March 3 is World Wildlife Day. The day was set aside by the United Nations (UN) to celebrate and raise awareness of wild animals and plants. “Forests and Livelihoods: Sustaining People and Planet” is this year’s theme. The theme highlights the central role of forests, forest species and ecosystems services in sustaining the livelihoods of hundreds of millions of people globally, and particularly of indigenous and local communities with historic ties to forested and forest-adjacent areas.
“It is all about the trees, the butterflies and my sweep net. The trees bring the butterflies and these butterflies earn me a livelihood,” says Abbas Athman, an Arabuko-Sokoke forest-adjacent dweller.
Athman has mastered the patience, calmness and agility to dart and flit with butterflies in one of the most rewarding businesses in Arabuko-Sokoke Forest: butterfly farming. He can tiptoe, then dart just like the butterflies before bringing them down with a swoop of his net. For 15 years, a sweep net and several indigenous trees dotting his compound are among his precious investments.
Athman neighbours Arabuko-Sokoke forest, the largest remnant of coastal forest in East Africa and a home to many endangered species, a reason why conservation of the forest is critical. However, pressure from the growing population in tandem with the soaring demand for wood fuel and building materials placed the forest in danger.
Enter the butterflies, unlikely saviours. The butterfly export project, which started in 1993 as an initiative by Nature Kenya and the National Museums of Kenya to conserve the forest, has brought together hundreds of farmers living around Arabuko-Sokoke forest. While conserving the critical ecosystem, the project boosts the livelihoods of farmers from across 50 villages around Arabuko-Sokoke who, in a good season, can each earn up to Ksh 15,000.
In the butterfly project, farmers trap adult butterflies and keep them in transparent cages made from nets. Within these cages are different types of trees, which are food for the caterpillars that will become butterflies.

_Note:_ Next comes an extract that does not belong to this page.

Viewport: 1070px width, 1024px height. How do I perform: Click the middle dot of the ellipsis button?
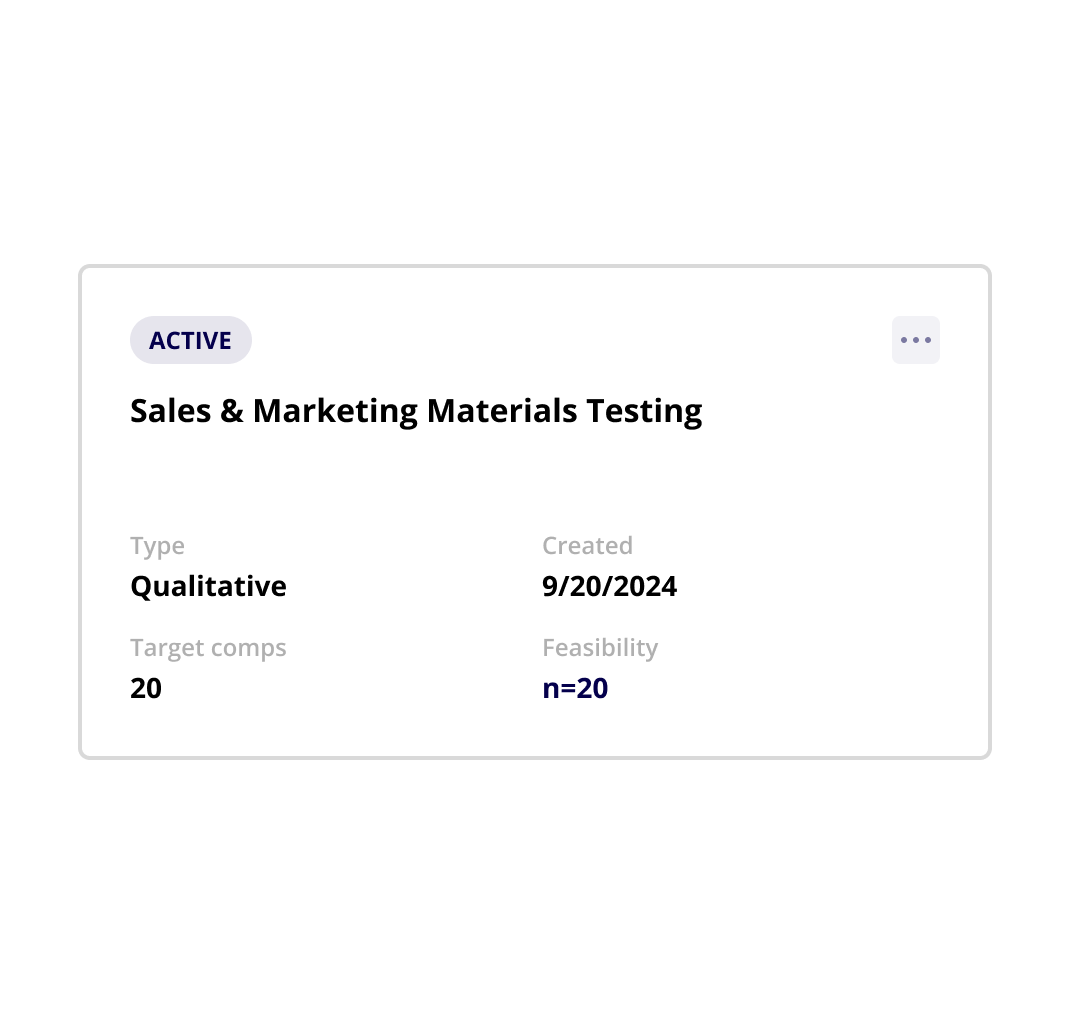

The butterflies lay eggs, which hatch into larvae – caterpillars. The caterpillars feed on the leaves of forest trees, and grow until they turn into pupae. A pupa is a resting stage. Inside the pupa, the caterpillar changes into a butterfly.
Butterfly farmers collect the pupae and bring them to the Kipepeo office, where the farmers are paid for each pupa. The pupae are then exported to different countries where they become part of live butterfly exhibitions.
Exporting pupae does not reduce the butterfly species within the forest, since a butterfly can lay up to 120 eggs. Farmers usually have butterflies in excess and often release them.
The project, Nature Kenya’s Coast Regional Coordinator Francis Kagema said, has helped ease cases of destruction in Arabuko-Sokoke.
“The project has demonstrated to communities the importance of these forests and whenever there are cases of destruction, it is the communities who tip authorities on the case. The project has also demonstrated the importance of growing indigenous trees, a move which has boosted forest cover in the region,” Kagema said.
Protecting the trees for the butterflies has been key in conservation of endemic and endangered species of Arabuko-Sokoke, says Paul Gacheru, Nature Kenya species expert. The forest, he says, hosts six of the rarest and globally threatened bird species including Clarke’s (Kilifi) Weaver, Amani Sunbird, East Coast Akalat, Spotted Ground Thrush, Sokoke Pipit and Sokoke Scops Owl. Arabuko Sokoke is also home to the unique Golden-rumped Sengi (elephant-shrew), over 230 bird species and 250 butterfly species.
Last year when Covid-19 struck, butterfly exhibits closed all over the world, and exports stopped suddenly. Nature Kenya and some of its members provided funds to support the butterfly farmers with small loans and seeds to grow food. This helped them through the worst of the pandemic, and now butterfly exhibits are opening again – including Butterfly House at Fort Jesus, Mombasa.